If injuries, infections, pollens, and other physical insults merely trigger inflammatory reactions, the obvious question is: What makes a normal process go out of control?
The answer lies in the foods we eat. If you eat the typical North American (or Western) diet, with abundant convenience and fast foods, you likely consume an unbalanced intake of the nutrients that promote inflammation. This imbalance results in large part from massive changes to our food supply over the past half century or so. During this time highly processed pro-inflammatory foods have largely replaced anti-inflammatory fresh and natural foods. The consequence has primed our bodies for chronic, excessive, and self-destructive levels of inflammation.
How do foods affect inflammation? The foods you eat provide the building blocks of your body and, of particular importance, your immune system, which regulates inflammation. Your immune system consists of dozens of specialized types of cells and molecules that constantly monitor your body for anything "foreign" or unusual. To envision this, it might help to picture how a taut, silken web alerts its resident spider to the presence of an insect. When a fly touches some threads in the web the resulting vibrations are transmitted and amplified throughout the web. These vibrations alert the spider, which moves in for the kill.
The cells of the immune system operate much like the interlocking filaments of the spider web. An immune cell senses the presence of an intruder (such as infectious bacteria or some other material, such as a dam aged or dead cell) that does not belong in the body.
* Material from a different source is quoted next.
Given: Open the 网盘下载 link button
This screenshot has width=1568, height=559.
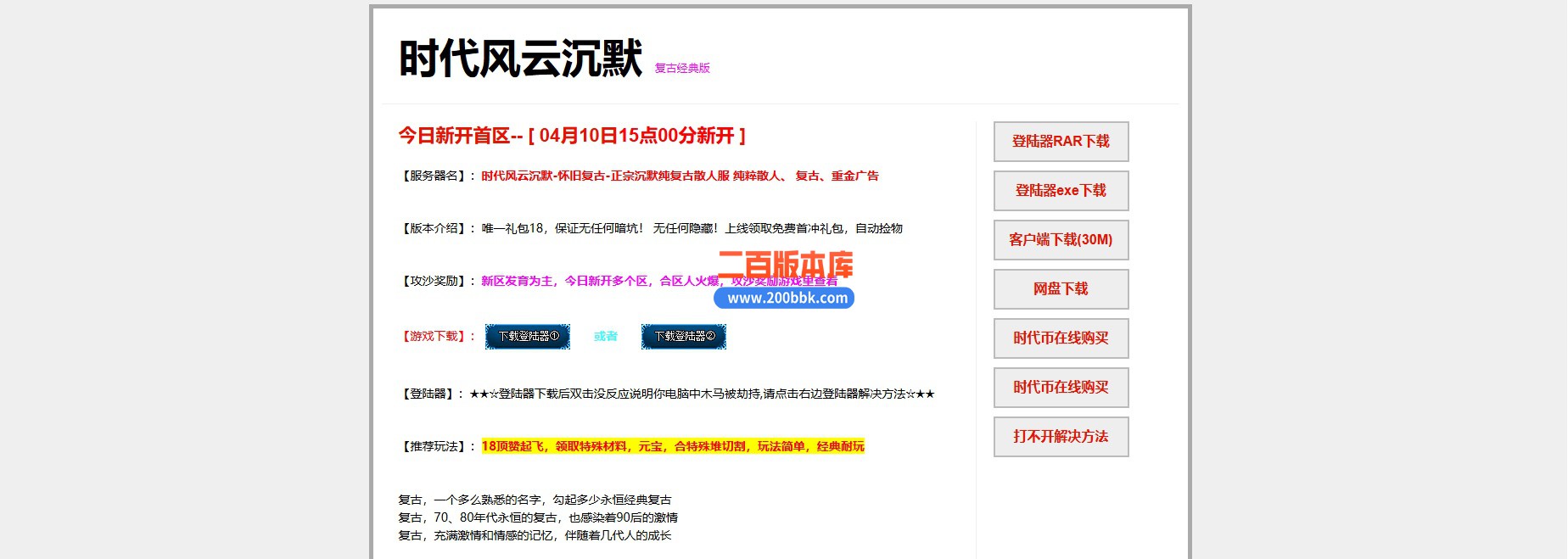Looking at the screenshot, I should (x=1061, y=289).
An immune cell shares information about the peculiarity with other immune cells. Together they coordinate a response and, if the immune system is working properly, dispose of the foreign material.
You might wonder whether a powerful immune response is really necessary, but there is a biological rationale for it. Historically, infections have been the leading cause of human deaths. Even today, infections remain the third leading cause of death in the United States and the leading cause worldwide. A strong immune response gave us a fighting chance against infections. However, intense inflammatory responses are inappropriate when they target healthy tissues or harmless pollens, or when the body lacks normal switches to turn off inflammation.